For others, they may be actively undermining the company’s new direction and need intervention. If you have a team member who is constantly causing an uproar you need to address this head-on. It’s challenging enough that people are going through a transition- they don’t need a rabble rouser. Find out what is really going on. There’s usually a very good reason for someone’s anger or resistance. Be compassionate enough to recognize that change is rough on everyone, but when someone is taking out their issues on the team, it’s unacceptable. You may need to help them get connected with a new network of employees that supports them in their new role. They may feel isolated and lonely. A major change causes many of us to go into a cave and stop communicating, so a key strategy is to make sure your people are collaborating and connected.

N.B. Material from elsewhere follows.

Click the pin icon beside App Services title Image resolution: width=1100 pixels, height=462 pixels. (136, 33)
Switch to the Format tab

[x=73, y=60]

Above all, create a safe environment for them to vent. They need to express their fears and their losses. Once they’ve had a chance to do this, often they can begin the healing process and move on. If not, then another level of intervention is necessary. Find roles that engage them to coach other employees, teach new skills. Keep them active and productive. The more busy they are and the more positive WordFood they get from you that they are making a difference, the less they can complain.

Finally, during any major change, educate yourself and your people about the transition process. A great source is the series of short books by Dr. William Bridges on organizational transition. They can make sense of what you are seeing on your teams, when you come face to face with a Meat & Potatoes Diet type.

July 23, 2012

WordFood Starvation Diet

Today I went to my chiropractor to get a laser treatment on my knee. The technician who was administering the service asked me what I did for a living and I told her about my book and the idea of WordFood, and how we all put each other on “diets.”

“Well I just stop talking when I get mad,” she proclaimed. “I shut down and clam up.” I told her that this was what I described as the Starvation Diet, where others had to talk to her hand, and she wasn’t forthcoming about what they had done wrong.

As it related to her significant other, I asked her how she expected him to figure out where he had gone wrong or offended her. “He should be able to figure that out!” she exclaimed.

“Well, people can’t read minds,” I said gently. “One of you has to open the door. Either you have to take 100% responsibility for your end and let him know what he did wrong and let him clean it up, or on his end, he can apologize in general and say let’s at least open the door to a conversation here.”

She laughed. “I’d love it if he’d apologize,” she said.

Chances are he goes along in their relationship having no idea he’s done anything wrong in the first place while this lovely woman is fuming, I thought as she labored over my knee.

The Starvation Diet costs both parties with its silence. Someone has to step up to the plate and offer the peace branch. You’re both 100% responsible. Primarily the one holding the silence- because that person alone truly knows what the issue is.

If this sounds like you, perhaps it’s time to be a bit more forthcoming in your communication. Let others know if they have hurt you. You may fear confrontation or conflict as this technician does, but the promise of a more honest and open exchange awaits if you the let sun shine on what’s troubling you. You give up nothing by talking but you may give up everything over time by withholding communication.